Кэти улыбнулась, радуясь своей хитрости.
— Крошка, ты определенно умеешь выражать свои мысли. Скажем так: если нам попадет какой-нибудь материал относительно… ну, например, русского ядерного арсенала, добытый агентом, проникшим в самое сердце этой чертовщины, и это будет очень хороший материал, однако в случае утечки жизнь агента окажется под угрозой. Вот в этом случае мы воспользуемся запечатанным мешком. Главное в нашей игре — беречь источники информации.
— Потому что если ваш агент будет раскрыт…
— Он умрет, и может быть, очень страшной смертью. Говорят, что однажды русские засунули одного перебежчика в печь крематория, а затем зажгли газ, — и все это было снято на кинопленку, pour encourager les autres
[56]
, как выразился Вольтер.
— В наше время подобные вещи невозможны! — тотчас же возразила Кэти.
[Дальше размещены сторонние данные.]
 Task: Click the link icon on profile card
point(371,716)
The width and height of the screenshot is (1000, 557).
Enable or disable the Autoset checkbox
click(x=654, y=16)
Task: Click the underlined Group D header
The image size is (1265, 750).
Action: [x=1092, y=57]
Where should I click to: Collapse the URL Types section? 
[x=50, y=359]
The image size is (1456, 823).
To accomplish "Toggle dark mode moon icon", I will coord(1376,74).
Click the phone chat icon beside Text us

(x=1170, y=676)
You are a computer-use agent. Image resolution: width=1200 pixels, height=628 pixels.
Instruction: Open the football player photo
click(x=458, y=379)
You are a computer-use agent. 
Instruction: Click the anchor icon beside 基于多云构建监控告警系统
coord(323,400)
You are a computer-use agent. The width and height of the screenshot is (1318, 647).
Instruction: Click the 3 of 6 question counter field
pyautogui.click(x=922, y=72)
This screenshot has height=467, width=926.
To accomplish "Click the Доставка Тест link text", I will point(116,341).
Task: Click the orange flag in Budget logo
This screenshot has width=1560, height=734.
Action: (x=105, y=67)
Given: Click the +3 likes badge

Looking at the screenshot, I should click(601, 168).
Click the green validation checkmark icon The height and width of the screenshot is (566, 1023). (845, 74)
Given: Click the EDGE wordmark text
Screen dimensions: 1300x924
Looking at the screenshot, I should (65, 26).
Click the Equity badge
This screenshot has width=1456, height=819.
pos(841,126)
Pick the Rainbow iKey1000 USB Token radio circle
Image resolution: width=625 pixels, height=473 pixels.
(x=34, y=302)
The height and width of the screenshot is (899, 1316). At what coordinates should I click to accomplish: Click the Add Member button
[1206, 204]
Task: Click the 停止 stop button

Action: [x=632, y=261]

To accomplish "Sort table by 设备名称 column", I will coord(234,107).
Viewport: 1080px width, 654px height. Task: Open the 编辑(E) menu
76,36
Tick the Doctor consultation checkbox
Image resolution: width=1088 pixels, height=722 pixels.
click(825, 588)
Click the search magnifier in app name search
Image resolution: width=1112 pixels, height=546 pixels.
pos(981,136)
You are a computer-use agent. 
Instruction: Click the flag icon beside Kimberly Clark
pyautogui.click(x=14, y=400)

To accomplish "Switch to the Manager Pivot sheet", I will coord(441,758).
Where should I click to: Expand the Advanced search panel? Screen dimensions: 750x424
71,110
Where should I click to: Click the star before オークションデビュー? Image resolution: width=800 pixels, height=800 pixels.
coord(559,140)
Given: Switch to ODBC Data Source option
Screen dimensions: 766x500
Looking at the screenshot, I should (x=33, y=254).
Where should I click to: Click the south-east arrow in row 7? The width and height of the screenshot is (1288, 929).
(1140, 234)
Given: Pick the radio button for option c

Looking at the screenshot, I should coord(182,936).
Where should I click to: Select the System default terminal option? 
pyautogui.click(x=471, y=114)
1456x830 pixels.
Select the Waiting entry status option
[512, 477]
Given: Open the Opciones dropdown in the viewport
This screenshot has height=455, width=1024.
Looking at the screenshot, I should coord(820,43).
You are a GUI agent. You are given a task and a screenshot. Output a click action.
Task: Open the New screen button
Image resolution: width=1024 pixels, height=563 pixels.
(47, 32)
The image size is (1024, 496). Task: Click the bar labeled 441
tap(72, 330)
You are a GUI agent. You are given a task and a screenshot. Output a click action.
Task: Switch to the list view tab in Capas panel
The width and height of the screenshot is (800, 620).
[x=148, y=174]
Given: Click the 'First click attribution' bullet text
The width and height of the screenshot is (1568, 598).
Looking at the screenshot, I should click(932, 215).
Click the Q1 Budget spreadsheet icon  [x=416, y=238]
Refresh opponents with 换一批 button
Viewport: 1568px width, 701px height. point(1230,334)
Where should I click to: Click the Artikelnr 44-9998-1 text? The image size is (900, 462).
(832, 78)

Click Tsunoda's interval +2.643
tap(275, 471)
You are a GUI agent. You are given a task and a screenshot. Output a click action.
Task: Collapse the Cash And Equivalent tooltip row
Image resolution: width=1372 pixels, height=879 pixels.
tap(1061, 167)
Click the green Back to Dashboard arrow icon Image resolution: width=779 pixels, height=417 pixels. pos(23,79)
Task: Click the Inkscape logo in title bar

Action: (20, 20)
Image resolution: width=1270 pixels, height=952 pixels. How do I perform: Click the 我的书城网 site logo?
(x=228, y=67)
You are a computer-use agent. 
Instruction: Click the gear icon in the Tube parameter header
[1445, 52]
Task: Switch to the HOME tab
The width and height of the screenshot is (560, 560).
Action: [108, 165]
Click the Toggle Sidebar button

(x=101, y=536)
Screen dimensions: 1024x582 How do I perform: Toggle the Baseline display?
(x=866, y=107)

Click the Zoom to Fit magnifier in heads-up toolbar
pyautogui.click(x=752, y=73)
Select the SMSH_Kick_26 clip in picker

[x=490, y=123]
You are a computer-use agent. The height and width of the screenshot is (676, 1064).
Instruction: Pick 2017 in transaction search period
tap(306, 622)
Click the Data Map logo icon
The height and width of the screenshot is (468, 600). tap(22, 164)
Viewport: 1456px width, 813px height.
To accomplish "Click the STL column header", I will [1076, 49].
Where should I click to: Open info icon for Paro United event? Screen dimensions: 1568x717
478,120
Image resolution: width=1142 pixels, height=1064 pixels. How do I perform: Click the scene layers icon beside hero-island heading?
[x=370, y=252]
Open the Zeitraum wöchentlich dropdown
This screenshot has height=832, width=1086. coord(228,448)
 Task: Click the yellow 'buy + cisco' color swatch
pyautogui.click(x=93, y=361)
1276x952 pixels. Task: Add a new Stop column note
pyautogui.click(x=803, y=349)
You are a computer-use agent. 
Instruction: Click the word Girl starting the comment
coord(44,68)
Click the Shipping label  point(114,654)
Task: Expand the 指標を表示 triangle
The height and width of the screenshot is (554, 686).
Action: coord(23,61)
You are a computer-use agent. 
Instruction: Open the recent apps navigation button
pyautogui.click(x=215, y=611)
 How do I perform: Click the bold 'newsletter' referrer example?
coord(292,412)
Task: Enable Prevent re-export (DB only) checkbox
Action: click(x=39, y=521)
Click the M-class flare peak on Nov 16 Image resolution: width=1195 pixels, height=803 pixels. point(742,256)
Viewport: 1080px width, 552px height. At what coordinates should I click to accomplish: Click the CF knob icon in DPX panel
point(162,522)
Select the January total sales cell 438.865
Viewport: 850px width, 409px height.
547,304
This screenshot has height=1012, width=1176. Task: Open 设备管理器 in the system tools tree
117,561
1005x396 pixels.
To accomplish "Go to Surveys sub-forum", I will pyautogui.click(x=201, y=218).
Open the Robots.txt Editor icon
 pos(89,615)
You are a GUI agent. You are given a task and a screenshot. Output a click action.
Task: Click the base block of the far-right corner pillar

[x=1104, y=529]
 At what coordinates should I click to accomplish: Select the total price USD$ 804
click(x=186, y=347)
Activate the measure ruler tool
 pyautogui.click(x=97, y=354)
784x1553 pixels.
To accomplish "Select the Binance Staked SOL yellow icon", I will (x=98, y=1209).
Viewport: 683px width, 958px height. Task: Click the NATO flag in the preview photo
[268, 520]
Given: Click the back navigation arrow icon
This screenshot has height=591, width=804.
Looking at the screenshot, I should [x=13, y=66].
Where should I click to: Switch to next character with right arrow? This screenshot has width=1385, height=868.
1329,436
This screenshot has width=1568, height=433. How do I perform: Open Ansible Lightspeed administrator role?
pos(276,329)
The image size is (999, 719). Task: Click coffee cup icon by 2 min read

— В Лэнгли есть один человек, который утверждает, что лично видел этот фильм. Его фамилия Попов, он бывший офицер ГРУ, работающий на нас. Он говорит, что советское руководство очень рассердилось на того предателя.
— Ты это серьезно? — настаивала Кэти.
— Серьезно, как сердечный приступ. Предположительно этот фильм показывали слушателям академии ГРУ в качестве предостережения не переступать черту — на мой взгляд, это не лучший психологический прием, но, как я уже говорил, мне приходилось встречаться с человеком, утверждающим, что он видел этот фильм. Так или иначе, это одна из причин, по которым мы делаем все, чтобы беречь наши источники.
— Поверить в это трудно.
— О, вот как? Ты хочешь сказать, это так же невероятно, как хирург, прерывающий операцию ради обеда и пинты пива?
— Ну… в общем, да.
— Малыш, мы живем в несовершенном мире.
Райан решил остановиться на этом. У Кэти будут впереди целые выходные, чтобы обдумать свое дальнейшее поведение, а ему надо садиться за книгу о Холси.
А в Москве мелькали пальцы.
Как [т]ы сообщишь в Лэн[гли]? — спросила Мери Пат.
Не знаю, — ответил Эд.
Курьером, — предложила она. — Это может быть очень важно.
Эд кивнул.
Рит[тер] будет в восторге.
Это точно, — согласилась Мери Пат. — Хочешь, я возьму встречу на себя?